Ne comptez-pas sur moi pour jeter la première pierre à qui que ce soit. Simplement je me permettrai de signaler à certains d’éviter de donner des leçons de déontologie eut égard à leurs pratiques.
Et puis, ces derniers temps, dernier stade pour aider des vignerons à accéder au marché : la mise en œuvre de plateformes de vente via le Net. Les VIF l’ont fait, les grands conseilleurs sont associés à des vendeurs de vins sur la Toile, et aujourd’hui le guide Hachette s’y met.
Qu’est-ce que ça va changer au statut de « critique » me direz-vous ?
Ma réponse est brutale : RIEN ou presque car le mode de fonctionnement restera le même, se dégradera même, et le poids de la critique, déjà fort modeste, son faible niveau de bruit médiatique, influeront très peu sur la notoriété des vignerons.
L’effet prescripteur d’achat est ailleurs. Le modèle Parker fait rêver tous les vendeurs de notes et de commentaires mais il n’est pas reproductible.
Ce qui va compter c’est la proximité.
Le retour de la confiance au plus près de chez soi.
Ceux qui ont su jouer cette carte de la proximité, avec un niveau de bruit médiatique sans commune mesure avec leur poids économique, ce sont les passeurs de vin nature.
Ils ont compris avant ceux qui poirotent dans les antichambres de la GD pour se faire référencer et plumer, que la notoriété passe par des lieux de proximité : les bars, les restaurateurs, les cavistes de quartiers… des gens impliqués, passionnés et de grâce cessez de dire ou d’écrire que tout cela n’est qu’un phénomène de bobos parisiens.
Pour preuve, l’appétence pour le vin dit nature des opportunistes type Gérard Bertrand, la cave de Buzet, et maintenant Advini ex-Jeanjean. Oui, ce mouvement avec ses côtés libertaires, parfois un peu chiant, a su anticiper sur les attentes d’une nouvelle couche de consommateurs en quête d’une forme d’authenticité et de proximité.
On les raille. C’est commode. Mais la proximité et le retour à certaines valeurs n’est pas une mode mais une tendance de fond qui balaiera bien plus vite qu’on ne le pense les modèles anciens chers aux consommateurs baby-boomers.
Et c’est en cela que l’internet, outil de liberté, fenêtre ouverte sur le monde, si l’on sait s’en servir, favorise la proximité, les fameux liens.
Le 18 mai 2009, lorsque madame Bachelot et les gris de l’ANPAA voulaient barrer la route de l’Internet au vin, j’ai écrit une chronique qui résumait ma conception de l’utilisation de la Toile par ceux qui n’ont pas ou peu de ronds.
Urgence : défendons le seul chemin vicinal qui relie Embres&Castelmaure à New-York : l'Internet !

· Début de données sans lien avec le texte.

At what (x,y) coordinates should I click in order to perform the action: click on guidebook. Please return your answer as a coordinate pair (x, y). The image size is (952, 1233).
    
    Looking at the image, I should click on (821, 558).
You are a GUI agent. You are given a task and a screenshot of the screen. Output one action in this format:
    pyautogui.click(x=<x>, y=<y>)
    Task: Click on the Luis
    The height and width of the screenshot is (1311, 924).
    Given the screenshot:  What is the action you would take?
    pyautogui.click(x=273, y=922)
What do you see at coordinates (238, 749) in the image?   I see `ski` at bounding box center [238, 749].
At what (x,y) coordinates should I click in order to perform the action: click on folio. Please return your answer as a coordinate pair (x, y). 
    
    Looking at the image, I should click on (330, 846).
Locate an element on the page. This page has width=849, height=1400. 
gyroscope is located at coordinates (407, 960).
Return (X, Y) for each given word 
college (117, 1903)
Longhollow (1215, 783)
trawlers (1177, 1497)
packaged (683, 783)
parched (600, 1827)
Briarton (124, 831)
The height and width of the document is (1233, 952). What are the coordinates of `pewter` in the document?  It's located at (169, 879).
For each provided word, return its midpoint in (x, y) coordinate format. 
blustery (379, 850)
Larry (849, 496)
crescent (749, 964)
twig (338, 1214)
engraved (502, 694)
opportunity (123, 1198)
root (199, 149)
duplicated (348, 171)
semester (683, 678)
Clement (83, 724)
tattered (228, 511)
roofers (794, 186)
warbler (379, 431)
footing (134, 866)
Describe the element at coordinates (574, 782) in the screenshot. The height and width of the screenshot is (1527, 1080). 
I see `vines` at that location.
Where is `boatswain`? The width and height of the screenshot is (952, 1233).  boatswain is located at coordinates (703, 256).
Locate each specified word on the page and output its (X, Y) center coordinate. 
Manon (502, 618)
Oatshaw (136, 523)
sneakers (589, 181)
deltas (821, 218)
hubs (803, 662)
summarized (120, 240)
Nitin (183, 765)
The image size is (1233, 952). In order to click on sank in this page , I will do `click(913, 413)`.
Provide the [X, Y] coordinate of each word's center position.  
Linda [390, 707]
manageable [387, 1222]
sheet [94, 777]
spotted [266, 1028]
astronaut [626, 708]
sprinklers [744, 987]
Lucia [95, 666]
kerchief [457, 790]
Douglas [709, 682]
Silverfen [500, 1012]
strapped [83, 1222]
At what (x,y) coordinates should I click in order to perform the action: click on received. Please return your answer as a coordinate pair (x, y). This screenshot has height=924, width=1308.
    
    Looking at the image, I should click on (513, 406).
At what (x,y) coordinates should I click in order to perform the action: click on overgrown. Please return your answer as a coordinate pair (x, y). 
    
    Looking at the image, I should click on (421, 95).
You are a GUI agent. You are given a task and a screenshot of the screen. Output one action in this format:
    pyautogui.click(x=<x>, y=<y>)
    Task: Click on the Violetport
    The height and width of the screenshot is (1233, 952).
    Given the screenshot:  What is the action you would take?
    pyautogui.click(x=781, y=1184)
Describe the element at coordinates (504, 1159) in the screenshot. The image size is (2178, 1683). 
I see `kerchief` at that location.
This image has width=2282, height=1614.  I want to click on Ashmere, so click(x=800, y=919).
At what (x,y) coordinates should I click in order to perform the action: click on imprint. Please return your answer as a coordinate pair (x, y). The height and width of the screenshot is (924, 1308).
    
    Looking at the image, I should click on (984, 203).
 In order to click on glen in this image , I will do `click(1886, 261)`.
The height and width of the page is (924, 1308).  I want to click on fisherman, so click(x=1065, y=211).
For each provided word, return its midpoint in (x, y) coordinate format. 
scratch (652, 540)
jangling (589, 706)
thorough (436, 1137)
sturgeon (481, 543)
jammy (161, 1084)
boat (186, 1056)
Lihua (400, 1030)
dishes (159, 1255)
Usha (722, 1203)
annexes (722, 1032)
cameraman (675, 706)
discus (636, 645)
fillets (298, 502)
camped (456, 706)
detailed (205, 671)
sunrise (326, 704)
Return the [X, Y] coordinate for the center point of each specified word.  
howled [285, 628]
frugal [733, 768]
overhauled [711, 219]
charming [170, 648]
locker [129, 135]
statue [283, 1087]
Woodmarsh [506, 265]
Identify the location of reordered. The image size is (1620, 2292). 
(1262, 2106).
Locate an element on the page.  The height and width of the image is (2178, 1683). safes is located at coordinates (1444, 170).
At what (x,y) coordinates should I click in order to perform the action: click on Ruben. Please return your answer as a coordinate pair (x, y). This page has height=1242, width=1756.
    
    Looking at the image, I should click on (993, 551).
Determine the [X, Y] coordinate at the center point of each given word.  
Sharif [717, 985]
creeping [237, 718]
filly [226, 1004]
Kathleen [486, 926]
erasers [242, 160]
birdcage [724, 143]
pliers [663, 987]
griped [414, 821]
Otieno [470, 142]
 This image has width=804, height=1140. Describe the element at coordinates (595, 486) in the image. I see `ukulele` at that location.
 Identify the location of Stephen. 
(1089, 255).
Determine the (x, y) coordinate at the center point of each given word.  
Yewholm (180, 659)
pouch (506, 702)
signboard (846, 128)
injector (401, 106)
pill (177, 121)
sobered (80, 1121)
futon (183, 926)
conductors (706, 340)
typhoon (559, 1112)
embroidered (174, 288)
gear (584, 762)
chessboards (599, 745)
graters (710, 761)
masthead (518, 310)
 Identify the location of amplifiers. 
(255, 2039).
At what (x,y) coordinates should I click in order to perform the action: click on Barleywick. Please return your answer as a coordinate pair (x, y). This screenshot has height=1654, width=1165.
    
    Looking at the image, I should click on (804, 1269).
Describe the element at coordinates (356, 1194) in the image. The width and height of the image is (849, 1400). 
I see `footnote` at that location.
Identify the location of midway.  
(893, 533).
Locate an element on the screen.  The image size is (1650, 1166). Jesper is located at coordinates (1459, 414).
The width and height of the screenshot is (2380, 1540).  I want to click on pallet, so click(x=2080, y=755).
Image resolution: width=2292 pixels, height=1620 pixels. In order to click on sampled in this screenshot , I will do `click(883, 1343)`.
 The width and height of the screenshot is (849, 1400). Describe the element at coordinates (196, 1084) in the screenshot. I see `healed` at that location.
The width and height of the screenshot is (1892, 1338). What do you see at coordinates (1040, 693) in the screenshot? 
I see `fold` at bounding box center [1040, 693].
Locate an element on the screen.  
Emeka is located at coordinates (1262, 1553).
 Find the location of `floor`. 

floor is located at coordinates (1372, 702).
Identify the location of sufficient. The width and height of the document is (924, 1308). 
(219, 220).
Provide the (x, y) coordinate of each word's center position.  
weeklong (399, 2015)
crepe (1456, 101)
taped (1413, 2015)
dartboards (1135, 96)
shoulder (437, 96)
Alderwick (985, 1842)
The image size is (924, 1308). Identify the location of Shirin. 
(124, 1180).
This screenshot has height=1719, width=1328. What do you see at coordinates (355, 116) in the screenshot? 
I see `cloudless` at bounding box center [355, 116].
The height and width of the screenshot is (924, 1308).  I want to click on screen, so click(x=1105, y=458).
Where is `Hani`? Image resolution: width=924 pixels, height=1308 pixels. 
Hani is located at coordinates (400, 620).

Oui, la Toile, si l’on veut bien s’en donner la peine, est un merveilleux outil de proximité qui permet aux vignerons de nous donner la capacité de choisir, de se faire une opinion précise sur « qui est qui », « qui fait quoi » par-delà les pétitions de principe d’indépendance de ceux qui tournent autour d’eux pour se faire du pognon.
Par-delà les joutes, souvent bien pauvres, de Face de Bouc, le pouvoir du consommateur-citoyen est à portée d’un ou plusieurs clics et bien sûr d’une réelle curiosité pour ce que l’on veut consommer.
Tout service que j’estime utile mérite rémunération, j’applique ce principe simple et efficace pour le traitement de mon panier de ménagère de plus de 65 ans. L’économie ménagère est mère de la gestion. Alors, pourquoi voudriez-vous que j’aligne quelques euros pour m’abonner à des sites qui tartinent des commentaires fumeux et alignent des notes faramineuses pour des vins de « haute extraction » sur lesquels tout le monde planche mais que peu peuvent acheter ou des vins plus modestes pour lesquels les conseils de cavistes ou de sommeliers sont à la fois plus pertinents et surtout vérifiables en temps réel.
C’est à la portée de tout le monde et ça n’exclut pas d’aller butiner sur la Toile des conseils avisés de dégustateurs pour chercher son bonheur. Pour toutes ces raisons je ne vois guère d’avenir à la critique à la mode de grand papa, certes sympa, où le copinage faisait gentiment partie du bagage, son recyclage dans la blogosphère ne lui pas apporté un nouveau souffle et aucun nouveau modèle économique n’a émergé pour assurer sa pérennité.
Vous comprendrai donc que je ne verserai aucune larme, ni ne plaindrai les dupes des faux-nez, des qui vont à la table de leurs annonceurs pour les brosser dans le sens du poil dans leur revue papier-glacé, ils n’ont aucune excuse.
Un vœu tout de même, que les grosse pompes à cotisations volontaires obligatoires que sont les Interprofessions, principal gisement de financement de la promotion, arrêtent de les dilapider dans les puits sans fond que sont leurs actions auprès de prescripteurs qui n’en sont pas.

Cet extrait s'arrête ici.